Mon maître riait de bon cœur : « Vous avez toujours la chance, me dit-il, d’arriver au bon moment. » Notre hilarité fut-elle bruyante ? Le fait est que Raymond se réveilla du coup.

Monsieur voulut aussi conter la sienne : « J’avais quatorze ans, j’étais au collège d’Yvetot. On nous donnait à boire une affreuse boisson qu’on appelle abondance. Pour nous venger de ce mauvais traitement, un soir, un de nous arriva à mettre la main sur le trousseau de clefs du proviseur. Quand le directeur et les pions furent endormis, nous nous empressâmes de prendre au garde-manger et à la cave tout ce que nous avions trouvé de meilleures marques comme vins fins et eau-de-vie, et, avec mille précautions, le tout fut monté sur le toit de l’établissement, où nous fîmes une bombance de tous les diables… Il était 4 heures du matin quand l’éveil fut donné. Comme j’étais un des meneurs et que surtout je tenais à garder la responsabilité de mes actes, cela me valut la porte. Je n’en fus pas fâché, car, au collège de Rouen où l’on m’envoya ensuite, on était tout de même mieux… »

Passant à un autre ordre d’idées, mon maître dit : « Très belle, la Bleue, ce soir, et comme c’est particulier ce croissant de lune argenté illuminant cette pointe de terre, qui nous sépare presque de la mer ! Et ces sapins clairsemés, on dirait des silhouettes de guerriers, des sentinelles avancées de quelque corps d’armée !… Et maintenant, mes enfants, si vous voulez, tout le monde va dormir… »

Le lendemain matin, il faisait beau, mon maître était radieux : « J’aime cette mer, me dit-il, sur laquelle je trouve enfin toute mon indépendance. Sur mon bateau, on ne peut pas venir me relancer. Rien n’est bon comme ces belles matinées et ces soirées que nous avons ici. Mais, malgré tout, je pense souvent à la mer d’Étretat, à mes sorties avec les marins du pays et avec quelques amis, parfois par des temps affreux. Rien ne nous arrêtait, nous nous amusions quand nous gravissions des lames monstres avec notre caloge, pour aller au large chercher, soit des turbots, soit des harengs, selon la saison… »

════════════════

Recopiez à l'identique, dans le passage à lire ci-dessus, le segment allant de « Mon maître riait » jusqu'à « réveilla du coup. » inclus.

**Lignes de données:**
════════════════

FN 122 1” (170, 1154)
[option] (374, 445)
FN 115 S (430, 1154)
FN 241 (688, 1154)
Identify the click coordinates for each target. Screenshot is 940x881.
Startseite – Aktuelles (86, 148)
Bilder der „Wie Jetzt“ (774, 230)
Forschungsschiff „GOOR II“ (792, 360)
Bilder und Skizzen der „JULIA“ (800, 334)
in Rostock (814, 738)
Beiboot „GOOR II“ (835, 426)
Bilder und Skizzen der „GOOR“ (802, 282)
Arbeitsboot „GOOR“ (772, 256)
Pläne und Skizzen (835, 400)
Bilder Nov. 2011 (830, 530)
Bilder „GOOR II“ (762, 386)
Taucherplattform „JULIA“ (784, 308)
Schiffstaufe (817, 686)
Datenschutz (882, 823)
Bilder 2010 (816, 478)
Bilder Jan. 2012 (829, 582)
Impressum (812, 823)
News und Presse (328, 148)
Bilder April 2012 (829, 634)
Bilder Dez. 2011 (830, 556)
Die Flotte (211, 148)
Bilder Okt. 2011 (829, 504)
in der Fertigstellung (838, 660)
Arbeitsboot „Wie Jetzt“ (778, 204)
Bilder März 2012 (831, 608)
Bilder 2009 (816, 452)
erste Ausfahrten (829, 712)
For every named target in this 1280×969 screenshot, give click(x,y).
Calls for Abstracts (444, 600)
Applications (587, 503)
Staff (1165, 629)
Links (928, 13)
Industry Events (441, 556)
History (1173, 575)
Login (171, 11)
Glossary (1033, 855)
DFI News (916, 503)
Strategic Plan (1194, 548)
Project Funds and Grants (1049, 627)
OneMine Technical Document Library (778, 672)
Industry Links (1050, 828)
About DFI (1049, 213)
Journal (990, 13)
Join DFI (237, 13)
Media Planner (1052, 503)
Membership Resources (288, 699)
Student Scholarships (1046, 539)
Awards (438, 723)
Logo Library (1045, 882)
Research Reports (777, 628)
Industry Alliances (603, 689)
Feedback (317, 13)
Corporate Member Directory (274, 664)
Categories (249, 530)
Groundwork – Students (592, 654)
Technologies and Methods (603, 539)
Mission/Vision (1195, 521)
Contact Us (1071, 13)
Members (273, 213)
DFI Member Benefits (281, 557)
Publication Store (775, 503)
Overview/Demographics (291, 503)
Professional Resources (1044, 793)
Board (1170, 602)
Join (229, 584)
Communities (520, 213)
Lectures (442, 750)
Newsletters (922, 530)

════════════════

**Résolution du problème:**
Mon maître riait de bon cœur : « Vous avez toujours la chance, me dit-il, d’arriver au bon moment. » Notre hilarité fut-elle bruyante ? Le fait est que Raymond se réveilla du coup.